Hypoxia did not change glutamate concentration in the visual cortex compared to sham. Hypoxia increased lactate concentration by 61%, as compared to by 7% during sham inhalation. The circumference of the cranial arteries increased with hypoxia. These changes were noted across all experimental groups, as there was no difference in the metabolic or vascular responses to hypoxia between migraine patients and controls. The authors extrapolated from their results that hypoxia may provoke migraine headache and aura symptoms in some patients.

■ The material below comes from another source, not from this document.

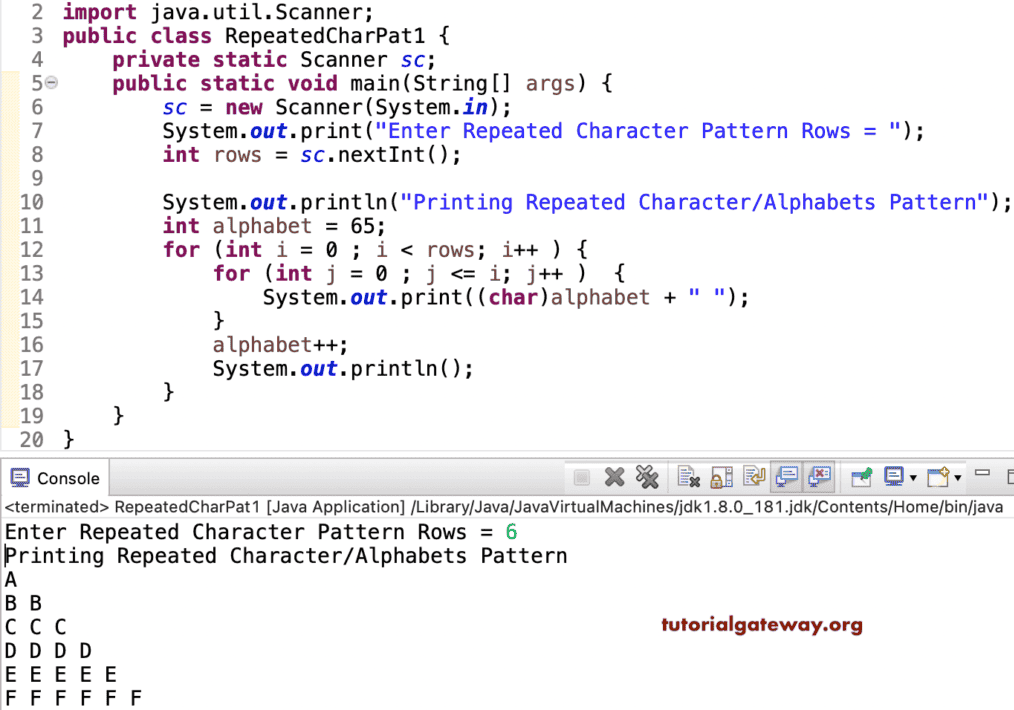Click line number 12 in the gutter
Viewport: 1014px width, 710px height.
pyautogui.click(x=31, y=249)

These investigators found that hypoxia induced migraine-like attacks with and without aura in patients with migraine with aura, without detecting unique cerebral metabolic or vascular changes. Increase in arterial circumference was found due to hypoxia in both experimental groups, not correlating with migraine triggering. In some of the patients, atypical visual auras were also triggered by hypoxia, perhaps mirroring the migraine auras without headache that some migraineurs experienced. Their work adds to our knowledge of what can cause a migraine attack, and specifically a migraine with aura; but, the mechanisms behind the migraine-inducing effect of hypoxia is still not apparent as no unique correlates were found in those migraineurs with a hypoxia-induced attack. Hypoxia was examined because of the observation that migraine is especially prevalent in areas of higher elevation. However, hypoxia is not a common trigger for most migraine sufferers, and the induced levels of hypoxia were more decreased than in most habitable elevations.
The patients tested all had only migraine with aura, which is unusual as most patients with migraine with aura have auras associated with only a minority of their headaches. The individuals tested seemed to have a particular vulnerability to triggering of attacks that may not be representative of the general migraine population. The probability of inducing a migraine attack appears to be a function of the severity and the duration of the hypoxia, which in this experimental design was profound and prolonged. Another correlate of these hypoxia-induced attacks could be the abruptness of the homeostatic perturbation. Change in weather, sleep, eating habits, and stress can trigger migraine headaches. A revealing experiment would be to gradually decrease oxygen saturation, allowing for adjustment at each decremental level, to mitigate the effect of the abruptness of the change in oxygenation. Acclimatization to high altitude areas of relative hypoxia decreases triggering of headaches.
Despite some knowledge of its pathophysiology, the cause of migraine still remains mysterious, with investigators piecing together information like the three blind men examining different parts of an elephant. One method of investigation is to identify a trigger and then to see if the circumstances of triggering in a vulnerable migraine sufferer can lead to an understanding of why migraine attacks occur under other circumstances. This investigation looked at a relatively unusual trigger for most migraine sufferers. Other similar experimental protocols should be designed around more common triggers, such as sleep deprivation and red wine.
Hypoxia-induced migraine attacks with and without aura, in an experimental paradigm, were accompanied by dilation of cranial arteries in individuals who have migraine with aura, as well as in healthy control subjects.